■ ACTIVITY
Reproduce everything in the Norbury Park text below from "The entrance front, which" down to "previous manor house.", word for word.

Norbury Park was purchased by Thomas Grissell in 1850. It was during his ownership that the railway line from Leatherhead to Dorking was built. Grissell insisted that the three viaducts over the River Mole be built with coloured brickwork with decorative cornices and cast-iron parapets. Similarly, the 480 m Mickleham Tunnel was bored through the chalk with no vertical ventilation shafts. When the line opened in 1867, Grissell secured the right to stop on request any train passing through the railway station at Westhumble, a concession that was abolished by the Transport Act 1962. The station was designed by Charles Henry Driver in the Châteauesque style and included steeply pitched roofs with patterned tiles and an ornamental turret topped with a decorative grille and weather vane.

Leopold Salomons purchased Norbury Park in 1890. He is best known for his gift of Box Hill to the nation in 1914, but he also funded the addition of a vestry to St Michael's Chapel in Westhumble. He died on 23 September 1915. The Norbury Park estate appears to have been partly broken up by the executors of Salomons' will. The house, stud farm and 634 acres of parkland were purchased by Sir William Corry in September 1916. In August 1922 he sold the property to Sir Edward Mountain, the chairman and managing director of the Eagle Star Insurance Company.

At the urging of James Chuter Ede, Surrey County Council bought 1340 acres of Norbury Park in July 1930, for which the estate's total purchase price was £97,000, to protect the land from development. The council could find only part of the price, and a public appeal for more donations was unsuccessful, so the house was sold privately, while the parkland remained Council property, as it is today. Chuter Ede said he hoped the acquisition was one of the most pleasant and enduring memorials of his life's work. The parkland is managed on the council's behalf by the Surrey Wildlife Trust.

Marie Stopes, author, palaeobotanist and campaigner for eugenics and women's rights, lived at Norbury Park House from 1938 to 1958. She had been an active proponent of sexual education and birth control in the early twentieth century; her book Married Love, published in 1918, was the first sexual manual written in language simple enough to be accessible to a wide public. In 1921 she opened the first birth control clinic in London. On her death in 1958 she bequeathed the Park to the Royal Society of Literature, of which she was a member. The house was subsequently sold to Philip Spencer, an industrialist.

==House==
Norbury Park House was designed in the Palladian style by Thomas Sandby for William Locke in 1774 and was extended by the architect, Peter Frederick Robinson, in 1820.

The entrance front, which faces northeast, has five windows on the first floor. The projecting porch is supported on either side of the main door by a pair of Doric columns. The hall has a stone floor with a stone staircase, which has a mahogany handrail and iron balustrades. The oldest fireplace in the house is made from chalk and may have been taken from the previous manor house.

■ DATASET CONTENT
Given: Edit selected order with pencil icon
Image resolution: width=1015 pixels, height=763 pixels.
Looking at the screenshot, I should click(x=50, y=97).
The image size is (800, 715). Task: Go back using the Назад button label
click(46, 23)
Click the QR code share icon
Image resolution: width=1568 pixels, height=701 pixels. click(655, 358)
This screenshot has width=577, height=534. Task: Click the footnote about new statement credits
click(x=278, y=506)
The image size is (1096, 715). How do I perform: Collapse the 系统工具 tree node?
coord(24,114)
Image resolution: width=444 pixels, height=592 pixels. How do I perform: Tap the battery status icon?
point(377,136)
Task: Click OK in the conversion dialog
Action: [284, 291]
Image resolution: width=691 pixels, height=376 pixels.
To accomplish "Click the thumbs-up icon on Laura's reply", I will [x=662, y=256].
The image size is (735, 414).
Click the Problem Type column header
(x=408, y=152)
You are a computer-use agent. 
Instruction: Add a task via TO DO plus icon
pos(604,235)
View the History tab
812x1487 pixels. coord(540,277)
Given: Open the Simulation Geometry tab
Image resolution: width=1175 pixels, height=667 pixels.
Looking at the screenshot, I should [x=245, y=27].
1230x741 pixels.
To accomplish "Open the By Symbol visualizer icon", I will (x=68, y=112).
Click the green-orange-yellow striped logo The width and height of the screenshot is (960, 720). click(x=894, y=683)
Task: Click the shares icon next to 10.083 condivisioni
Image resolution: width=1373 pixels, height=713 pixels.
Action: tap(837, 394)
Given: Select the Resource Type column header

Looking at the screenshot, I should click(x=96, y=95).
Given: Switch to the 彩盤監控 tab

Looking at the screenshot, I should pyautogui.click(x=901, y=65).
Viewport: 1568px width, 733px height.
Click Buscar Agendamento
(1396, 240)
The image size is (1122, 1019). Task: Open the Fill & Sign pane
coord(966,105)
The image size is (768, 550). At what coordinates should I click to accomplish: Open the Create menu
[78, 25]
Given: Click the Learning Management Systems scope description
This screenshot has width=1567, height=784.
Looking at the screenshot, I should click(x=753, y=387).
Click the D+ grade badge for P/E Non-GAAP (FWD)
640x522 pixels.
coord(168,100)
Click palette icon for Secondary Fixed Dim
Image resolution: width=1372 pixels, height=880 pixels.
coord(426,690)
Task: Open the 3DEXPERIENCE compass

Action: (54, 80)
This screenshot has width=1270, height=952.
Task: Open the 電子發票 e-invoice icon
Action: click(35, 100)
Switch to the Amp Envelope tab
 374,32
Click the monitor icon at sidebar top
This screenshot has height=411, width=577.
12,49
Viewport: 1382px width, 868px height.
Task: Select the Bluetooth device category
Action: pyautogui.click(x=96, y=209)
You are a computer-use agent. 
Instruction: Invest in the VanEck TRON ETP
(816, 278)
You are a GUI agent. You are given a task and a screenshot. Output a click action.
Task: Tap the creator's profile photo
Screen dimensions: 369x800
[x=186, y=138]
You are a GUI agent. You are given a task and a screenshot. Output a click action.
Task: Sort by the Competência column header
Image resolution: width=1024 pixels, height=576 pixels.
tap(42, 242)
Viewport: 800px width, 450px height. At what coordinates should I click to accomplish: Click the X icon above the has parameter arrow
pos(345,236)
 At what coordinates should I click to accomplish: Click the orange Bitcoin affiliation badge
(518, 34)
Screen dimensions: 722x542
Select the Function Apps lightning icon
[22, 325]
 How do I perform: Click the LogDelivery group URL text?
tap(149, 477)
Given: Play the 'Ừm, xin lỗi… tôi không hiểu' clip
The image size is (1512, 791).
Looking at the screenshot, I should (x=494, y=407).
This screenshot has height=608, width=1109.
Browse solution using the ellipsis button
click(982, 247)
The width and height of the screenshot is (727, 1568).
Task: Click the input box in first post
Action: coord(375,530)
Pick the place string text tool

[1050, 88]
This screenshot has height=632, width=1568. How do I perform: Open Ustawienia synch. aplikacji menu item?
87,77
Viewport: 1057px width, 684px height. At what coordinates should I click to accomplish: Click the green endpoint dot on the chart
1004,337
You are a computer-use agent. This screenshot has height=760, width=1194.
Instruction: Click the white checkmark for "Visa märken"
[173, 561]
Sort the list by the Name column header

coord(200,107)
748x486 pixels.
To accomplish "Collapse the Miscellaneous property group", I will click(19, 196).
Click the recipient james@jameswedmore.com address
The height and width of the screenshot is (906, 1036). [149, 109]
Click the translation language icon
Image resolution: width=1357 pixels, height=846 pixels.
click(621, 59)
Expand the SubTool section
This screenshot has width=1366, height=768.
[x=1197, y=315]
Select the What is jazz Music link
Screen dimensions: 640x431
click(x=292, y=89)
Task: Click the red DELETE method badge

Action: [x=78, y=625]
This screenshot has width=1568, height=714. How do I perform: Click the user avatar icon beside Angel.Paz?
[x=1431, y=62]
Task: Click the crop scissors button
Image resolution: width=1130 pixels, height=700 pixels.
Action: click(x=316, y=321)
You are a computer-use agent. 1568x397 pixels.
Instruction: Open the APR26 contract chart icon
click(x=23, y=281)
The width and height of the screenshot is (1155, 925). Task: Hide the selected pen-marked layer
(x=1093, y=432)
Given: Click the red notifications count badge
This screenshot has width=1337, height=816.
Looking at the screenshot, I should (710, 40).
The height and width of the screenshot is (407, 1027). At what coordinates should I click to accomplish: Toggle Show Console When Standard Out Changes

■ RESPONSE TO THE TASK
The entrance front, which faces northeast, has five windows on the first floor. The projecting porch is supported on either side of the main door by a pair of Doric columns. The hall has a stone floor with a stone staircase, which has a mahogany handrail and iron balustrades. The oldest fireplace in the house is made from chalk and may have been taken from the previous manor house.